After 24 hours of considering the situation, I have decided not to accept the £3,000 for my book, The Breath of Sadness, as a prize for it being a shortlisted title.

If this leaves me open to accusations of sour grapes, then I will have to endure that. If so, it is a very expensive bunch of grapes for me. All I can say is that I would have been pleased for any of the other three shortlisted books and their authors had they won. I tweeted yesterday that my winner would have been Born Fighter by Ruqsana Begum and Sarah Shephard.

When it comes to The Breath of Sadness, it has more than achieved what I wanted for it: to honour Vikki and her legacy and to process my grief and perhaps help others with their own loss. The winning, as gratifying as that would have been, or losing of a prize scarcely compares to the wonderful feedback I have received for the book, especially from those who are grieving themselves.

Before I made my decision, I communicated with people in publishing, journalism and in athletics to gather views. It was clear that many people were as uncomfortable as I was with the decision to honour this book.

As a person inside the sport of athletics said to me: “So he had years of being rewarded and profiting from doping and now he’s being rewarded and profiting for talking about his role in it?”
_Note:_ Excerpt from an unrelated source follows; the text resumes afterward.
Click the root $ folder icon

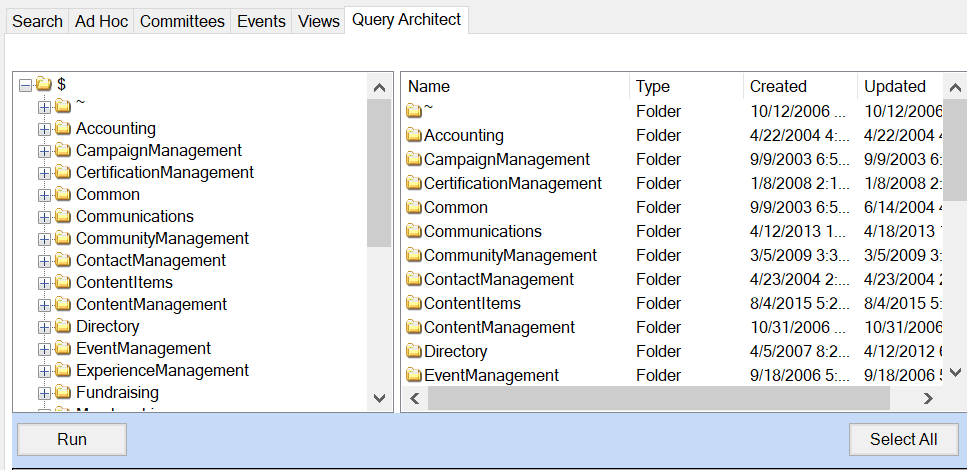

Now, I believe in redemption. I believe in whistleblowers. I have ghost-written books myself with people who have come clean. Life and sport needs them and I am full of admiration for those who turn their lives around and offer a public service.

The difficulty I have, however, is that Dr Rodchenkov did what he did – that is, providing evidence and corroborating material published previously in British newspapers about the Russian doping programme, at whose heart he was as head of their anti-doping programme (in reality, his job being to ensure Russian athletes were not caught doping) – only when the World Anti-Doping Agency named and shamed him as a result of their enquiries. He fled to the United States, arranged by a film maker he was working with, where he entered a witness protection programme. This all had the feel of needs-must rather than anything principled.

I think the William Hill is a most remarkable award that has down the years done much to promote something I love: the writing and reading of sports books. It has overlooked some great books and picked some curious ones but that is personal opinion.

It has the opportunity to celebrate writers and writing of quality, principles, ethics and integrity but, in my view, it has failed to do that in this case and sent out, via an unreliable narrator, a dubious message while associating itself with notoriety. It is why I cannot accept, in all conscience, the £3,000 and am dissociating myself from this year’s shortlist.

My initial plan was to put that money towards the publishing of an anthology of women’s football writing next year through my company Floodlit Dreams in collaboration with Women in Football. This decision will not jeopardise that and I will be putting my own money into that project instead.

I hope my stance will not undermine that book’s chances next year should it be entered. More women need to win this award but that is another story.

I realise that my gesture may be token, and it would have been easy just to let this slide; to take the money and run. I also understand the potential for social media reaction these days. I can hear Vikki’s fearlessness as a journalist, though, urging me to take a stand for clean sports men and women, and writers of integrity.